Una historia de cuando se podía querer
Una historia, a la distancia del tiempo, siempre le enseña a la humanidad sus aciertos y sus desaciertos. La China, por esos caprichos del destino, se crió, se educó y se formó en un sistema de amor, cariño y solidaridad. Un sistema que se terminó cuando llegaron los derechos.

Gualeguay, año 1992. Amanece en las casillas sobre la vía. El Baby prepara la leche para sus gurises. La madre lo dejó solo con los cuatro: dos varoncitos y dos nenas, una casi bebé. El Baby sabe que no hay modo de criarlos solo, la vida de changarín nunca lo dejará.
El Baby llega al Hogar de Niñas con Marcela y María de la mano. Ya había dejado a los barones en el San Juan Bosco. El Baby explica que él los quiere, pero no puede. Y así lo demostraría su presencia junto a ellos, los años siguientes.
María no tenía todavía dos años. Sus dificultades de dicción, propias de la edad, y sus ojitos, le valieron rápidamente el mote de Chinita. Era el Hogar de Niñas bajo la tutela de Doña Carola, acompañada por Lucila, por Ema, y tantas otras.
“Mi madre del corazón, Elsa, nos contaba que el primer día que ella entró a trabajar le di un gran susto. Me estaba hamacando en un cable con corriente…”, recuerda.
“Era muy bichera”, también recuerdan quienes la recibieron, y no tardó en apropiarse de una perrita que tenían. La China aún hoy recuerda que Carola, como era el cumpleaños de la perrita, le trajo de regalo una torta y un huesito.
En el Hogar, a las dos las mandaron a la escuela. La China terminó la primaria en la escuela Marcos Sastre y empezó la secundaria en la Escuela Técnica 2, de mujeres, para que tuviera un oficio. También la mandaron a catequesis, y, así, pudo tomar la Primeta Comunión y la Confirmación.

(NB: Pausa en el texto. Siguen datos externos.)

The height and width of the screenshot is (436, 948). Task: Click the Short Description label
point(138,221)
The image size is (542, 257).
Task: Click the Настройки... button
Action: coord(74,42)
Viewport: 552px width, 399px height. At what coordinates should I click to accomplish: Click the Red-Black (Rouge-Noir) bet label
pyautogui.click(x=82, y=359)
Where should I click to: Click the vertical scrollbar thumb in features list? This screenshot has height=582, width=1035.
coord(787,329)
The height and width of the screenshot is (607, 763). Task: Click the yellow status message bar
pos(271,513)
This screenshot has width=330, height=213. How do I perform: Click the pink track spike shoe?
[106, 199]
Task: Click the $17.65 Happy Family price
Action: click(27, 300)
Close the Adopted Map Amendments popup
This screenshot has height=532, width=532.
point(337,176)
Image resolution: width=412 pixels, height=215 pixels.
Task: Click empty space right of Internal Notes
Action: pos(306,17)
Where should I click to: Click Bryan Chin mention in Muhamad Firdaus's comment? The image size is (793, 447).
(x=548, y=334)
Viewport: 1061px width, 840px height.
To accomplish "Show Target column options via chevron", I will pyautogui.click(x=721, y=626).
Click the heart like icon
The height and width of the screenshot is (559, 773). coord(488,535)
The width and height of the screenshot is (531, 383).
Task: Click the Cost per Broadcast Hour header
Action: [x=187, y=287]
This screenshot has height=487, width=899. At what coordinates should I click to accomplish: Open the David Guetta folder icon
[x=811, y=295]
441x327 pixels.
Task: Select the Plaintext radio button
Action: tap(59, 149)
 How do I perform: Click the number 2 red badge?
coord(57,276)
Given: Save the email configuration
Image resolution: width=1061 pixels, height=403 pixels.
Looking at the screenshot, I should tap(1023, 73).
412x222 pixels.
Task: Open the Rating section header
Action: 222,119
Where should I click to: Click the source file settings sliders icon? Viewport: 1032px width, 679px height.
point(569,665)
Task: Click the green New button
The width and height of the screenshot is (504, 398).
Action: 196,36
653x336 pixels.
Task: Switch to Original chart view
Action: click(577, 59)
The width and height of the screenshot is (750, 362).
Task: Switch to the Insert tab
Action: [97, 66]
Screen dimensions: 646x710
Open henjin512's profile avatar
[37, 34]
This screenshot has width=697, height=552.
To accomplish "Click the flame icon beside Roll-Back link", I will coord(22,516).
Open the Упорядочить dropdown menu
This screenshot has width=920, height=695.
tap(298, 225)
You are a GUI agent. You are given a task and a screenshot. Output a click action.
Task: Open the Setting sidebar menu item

El Baby las buscaba los fines de semana y se las llevaba con él, y, cuando estuvo enferma, él era el primero a su lado. Cuando tenía 8 años, el papá falleció. Con Marcela ni tiempo tuvieron de despedirlo. Cuando se preparaban para ir al hospital a verlo, les contaron que ya era tarde, y las acompañaron al velorio.
En el Hogar, a la China la ayudaba Tina con las tareas de la escuela. También pudo ir a Kung Fu, en Barrio Norte, a la vez que recibió clases de baile y gimnasia, con Carola, y de dibujo.
“Siempre tuvimos nuestro regalo. En Navidad, en Reyes, en el Día del Niño. Nunca nos faltó nada ahí”, recuerda la China, y agrega: “Hacíamos ventas de comidas para pagar todo.”
Y llegaron sus Quince, y ella, como las otras internadas que cumplían quince años ese año, tuvieron su fiesta, en un salón, como Dios manda.
Respecto a su mamá, apareció por el Hogar cuando tenía 15 años. Fue a verlas, pero, después, volvió a desaparecer. Volvió a verla al año siguiente. No le guarda rencor. La China aprendió a perdonar.
A los 16 años salió a vivir con sus hermanos, y descubrió el amor, o así lo creyó. Dejó la escuela, en noveno del polimodal. Al año siguiente, embarazada de cinco meses, se peleó con su novio, pero sin tener a donde ir. Gracias a esa filosofía de amor imperante, el Hogar volvió a abrirle las puertas y la cobijó hasta que cumplió los 18 años.
Hoy, la China tiene 30 años, es ama de casa y vive con su pareja y sus cinco hijos. Tal es su vínculo con aquella historia que aún habla con su madre del corazón, Elsa, siempre presente junto a ella y sus hijos, y aún frecuenta sus compañeras de entonces, hoy sus amigas.
De un precoz balance, la China rescata: “Del hogar estoy agradecida porque conocí muchas personas y nos enseñaron todo lo que tenía que hacer. Se trabajar en limpieza, sé comportarme con la gente. Aprendí a manejarme sola, a ser yo misma”.
A la distancia del tiempo, a pesar de las realidades y desafíos que le impuso el destino, la China tuvo una familia que la cuidó, que la educó, que la formó como buena persona. En aquel entonces, eso fue posible porque la gente podía querer al otro. Hoy, muchas chicas no tienen la misma suerte.